__TASK PROMPT__
Go line by line through the records below. Copy whichever lines contain the string "right".

*** PROVIDED INFORMATION Section Begins ***

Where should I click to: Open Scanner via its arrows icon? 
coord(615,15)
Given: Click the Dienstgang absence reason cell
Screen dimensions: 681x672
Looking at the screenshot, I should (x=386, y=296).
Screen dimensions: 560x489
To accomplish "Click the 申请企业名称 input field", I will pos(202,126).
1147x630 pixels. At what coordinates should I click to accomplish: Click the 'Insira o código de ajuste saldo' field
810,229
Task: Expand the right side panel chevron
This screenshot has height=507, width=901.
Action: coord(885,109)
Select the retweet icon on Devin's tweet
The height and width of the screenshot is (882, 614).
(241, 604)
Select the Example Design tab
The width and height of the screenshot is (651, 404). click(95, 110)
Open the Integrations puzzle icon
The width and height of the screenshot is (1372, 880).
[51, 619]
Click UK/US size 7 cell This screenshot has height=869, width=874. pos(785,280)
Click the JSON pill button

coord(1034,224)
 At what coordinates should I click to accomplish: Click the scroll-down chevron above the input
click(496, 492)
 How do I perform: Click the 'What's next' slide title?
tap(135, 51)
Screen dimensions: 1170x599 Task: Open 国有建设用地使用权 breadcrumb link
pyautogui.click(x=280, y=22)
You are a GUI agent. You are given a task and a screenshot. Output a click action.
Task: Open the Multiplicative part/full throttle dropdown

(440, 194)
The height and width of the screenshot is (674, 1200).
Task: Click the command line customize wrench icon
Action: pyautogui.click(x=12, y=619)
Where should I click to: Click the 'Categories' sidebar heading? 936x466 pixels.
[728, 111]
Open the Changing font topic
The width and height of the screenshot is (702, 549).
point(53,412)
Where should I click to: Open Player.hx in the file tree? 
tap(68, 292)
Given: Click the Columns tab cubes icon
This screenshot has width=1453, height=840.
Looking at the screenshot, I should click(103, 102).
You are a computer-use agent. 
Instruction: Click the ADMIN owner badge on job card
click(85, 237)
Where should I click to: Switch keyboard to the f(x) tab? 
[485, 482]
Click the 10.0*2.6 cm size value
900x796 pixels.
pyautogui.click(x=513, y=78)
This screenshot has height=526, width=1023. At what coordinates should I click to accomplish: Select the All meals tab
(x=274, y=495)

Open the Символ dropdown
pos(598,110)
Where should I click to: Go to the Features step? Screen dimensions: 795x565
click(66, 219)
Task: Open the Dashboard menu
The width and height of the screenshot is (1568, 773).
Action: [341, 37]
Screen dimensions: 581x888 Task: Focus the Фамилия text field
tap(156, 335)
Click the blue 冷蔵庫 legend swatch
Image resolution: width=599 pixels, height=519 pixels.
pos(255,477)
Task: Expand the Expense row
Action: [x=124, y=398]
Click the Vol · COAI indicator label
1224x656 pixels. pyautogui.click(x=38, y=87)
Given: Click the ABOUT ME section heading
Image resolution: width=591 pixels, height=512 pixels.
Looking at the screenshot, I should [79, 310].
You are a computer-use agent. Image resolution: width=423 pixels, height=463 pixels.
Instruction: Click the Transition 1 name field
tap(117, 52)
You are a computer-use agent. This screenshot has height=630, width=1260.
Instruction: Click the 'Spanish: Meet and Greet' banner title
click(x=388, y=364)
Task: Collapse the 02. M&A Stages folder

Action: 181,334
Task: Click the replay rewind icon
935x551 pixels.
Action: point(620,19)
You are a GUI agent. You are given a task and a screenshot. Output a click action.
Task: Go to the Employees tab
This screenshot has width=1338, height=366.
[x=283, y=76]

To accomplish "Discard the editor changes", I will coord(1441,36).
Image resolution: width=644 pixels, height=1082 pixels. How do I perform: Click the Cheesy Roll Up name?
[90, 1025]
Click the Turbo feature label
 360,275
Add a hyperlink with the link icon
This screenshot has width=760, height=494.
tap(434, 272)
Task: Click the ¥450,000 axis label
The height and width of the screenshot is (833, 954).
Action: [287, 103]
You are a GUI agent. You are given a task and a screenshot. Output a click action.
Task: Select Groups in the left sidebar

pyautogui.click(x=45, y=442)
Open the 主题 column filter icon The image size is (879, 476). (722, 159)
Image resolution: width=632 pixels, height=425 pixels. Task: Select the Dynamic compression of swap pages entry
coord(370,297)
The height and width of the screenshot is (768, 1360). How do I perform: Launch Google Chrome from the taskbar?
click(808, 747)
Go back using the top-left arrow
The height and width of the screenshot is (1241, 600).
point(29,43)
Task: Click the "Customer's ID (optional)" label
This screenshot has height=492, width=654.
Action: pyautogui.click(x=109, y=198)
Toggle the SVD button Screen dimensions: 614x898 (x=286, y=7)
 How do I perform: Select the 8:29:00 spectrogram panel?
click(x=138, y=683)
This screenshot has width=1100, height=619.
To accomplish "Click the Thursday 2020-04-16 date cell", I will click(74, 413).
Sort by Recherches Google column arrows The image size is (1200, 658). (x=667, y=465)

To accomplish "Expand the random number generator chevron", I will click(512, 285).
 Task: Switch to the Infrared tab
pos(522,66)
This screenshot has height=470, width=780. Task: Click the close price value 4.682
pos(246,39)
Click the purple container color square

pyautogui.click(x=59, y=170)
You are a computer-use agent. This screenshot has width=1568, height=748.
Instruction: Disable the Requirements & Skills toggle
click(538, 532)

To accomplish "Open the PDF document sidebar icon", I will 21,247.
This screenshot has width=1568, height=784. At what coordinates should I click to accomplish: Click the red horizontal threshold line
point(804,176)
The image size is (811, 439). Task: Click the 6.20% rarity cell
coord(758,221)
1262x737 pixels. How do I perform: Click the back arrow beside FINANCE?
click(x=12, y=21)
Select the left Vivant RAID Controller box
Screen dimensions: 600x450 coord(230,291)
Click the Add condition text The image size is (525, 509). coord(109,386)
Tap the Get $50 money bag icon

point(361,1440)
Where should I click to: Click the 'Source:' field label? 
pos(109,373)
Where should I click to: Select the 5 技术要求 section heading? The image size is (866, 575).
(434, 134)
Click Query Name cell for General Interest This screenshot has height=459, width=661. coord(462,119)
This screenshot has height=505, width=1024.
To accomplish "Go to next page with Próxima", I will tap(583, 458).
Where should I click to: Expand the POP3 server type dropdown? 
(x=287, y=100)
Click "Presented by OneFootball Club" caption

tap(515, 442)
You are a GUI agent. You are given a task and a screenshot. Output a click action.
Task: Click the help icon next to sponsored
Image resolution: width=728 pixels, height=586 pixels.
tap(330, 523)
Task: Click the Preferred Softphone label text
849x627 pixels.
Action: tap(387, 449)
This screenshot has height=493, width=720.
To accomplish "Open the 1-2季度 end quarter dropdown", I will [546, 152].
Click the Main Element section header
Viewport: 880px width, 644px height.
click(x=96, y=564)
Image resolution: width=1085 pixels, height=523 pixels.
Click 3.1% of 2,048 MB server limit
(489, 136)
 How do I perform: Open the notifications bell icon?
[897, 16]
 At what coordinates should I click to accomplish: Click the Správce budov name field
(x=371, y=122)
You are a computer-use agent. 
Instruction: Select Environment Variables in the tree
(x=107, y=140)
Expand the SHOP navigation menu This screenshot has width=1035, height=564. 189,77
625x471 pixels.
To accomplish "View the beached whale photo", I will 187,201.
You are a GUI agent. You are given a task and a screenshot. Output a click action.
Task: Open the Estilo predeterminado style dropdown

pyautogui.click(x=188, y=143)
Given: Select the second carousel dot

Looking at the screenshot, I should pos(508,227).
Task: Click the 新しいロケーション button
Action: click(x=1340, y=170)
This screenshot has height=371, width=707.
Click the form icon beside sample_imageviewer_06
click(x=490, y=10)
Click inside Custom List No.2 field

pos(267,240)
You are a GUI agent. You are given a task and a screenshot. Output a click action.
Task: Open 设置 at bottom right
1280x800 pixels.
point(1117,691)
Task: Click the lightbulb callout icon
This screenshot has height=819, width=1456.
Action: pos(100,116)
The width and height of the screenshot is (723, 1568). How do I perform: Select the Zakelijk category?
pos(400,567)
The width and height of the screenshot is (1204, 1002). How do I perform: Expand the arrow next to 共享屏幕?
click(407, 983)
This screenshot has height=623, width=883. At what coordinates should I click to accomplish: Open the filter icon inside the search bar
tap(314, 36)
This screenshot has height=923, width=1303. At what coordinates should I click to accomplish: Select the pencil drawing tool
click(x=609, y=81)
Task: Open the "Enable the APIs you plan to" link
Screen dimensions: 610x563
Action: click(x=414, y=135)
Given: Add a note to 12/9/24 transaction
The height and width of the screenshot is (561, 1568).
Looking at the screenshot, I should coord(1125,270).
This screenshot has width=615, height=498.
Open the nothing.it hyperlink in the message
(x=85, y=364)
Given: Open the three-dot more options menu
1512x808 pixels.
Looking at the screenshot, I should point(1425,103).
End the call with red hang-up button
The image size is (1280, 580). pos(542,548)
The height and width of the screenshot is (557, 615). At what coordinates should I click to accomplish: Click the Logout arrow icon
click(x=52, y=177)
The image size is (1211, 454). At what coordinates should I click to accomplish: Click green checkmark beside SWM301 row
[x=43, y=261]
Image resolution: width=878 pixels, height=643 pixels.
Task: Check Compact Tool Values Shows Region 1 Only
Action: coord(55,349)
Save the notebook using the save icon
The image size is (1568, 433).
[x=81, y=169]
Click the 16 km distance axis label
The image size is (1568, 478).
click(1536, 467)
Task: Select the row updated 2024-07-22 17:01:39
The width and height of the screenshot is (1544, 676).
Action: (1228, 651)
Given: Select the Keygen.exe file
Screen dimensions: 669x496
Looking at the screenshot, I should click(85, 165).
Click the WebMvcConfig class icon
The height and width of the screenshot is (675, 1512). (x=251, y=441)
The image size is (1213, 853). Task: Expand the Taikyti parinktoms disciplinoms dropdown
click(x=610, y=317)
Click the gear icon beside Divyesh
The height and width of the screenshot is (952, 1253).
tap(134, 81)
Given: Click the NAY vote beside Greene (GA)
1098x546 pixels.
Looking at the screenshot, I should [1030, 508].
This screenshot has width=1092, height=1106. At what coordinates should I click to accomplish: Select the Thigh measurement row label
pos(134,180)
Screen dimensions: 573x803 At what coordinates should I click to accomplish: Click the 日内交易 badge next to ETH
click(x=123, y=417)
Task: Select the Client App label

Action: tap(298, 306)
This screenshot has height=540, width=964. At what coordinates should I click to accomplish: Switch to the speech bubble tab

*** PROVIDED INFORMATION Section Ends ***

__THE COMPLETED TASK__
Task: Expand the right side panel chevron
Task: Open 设置 at bottom right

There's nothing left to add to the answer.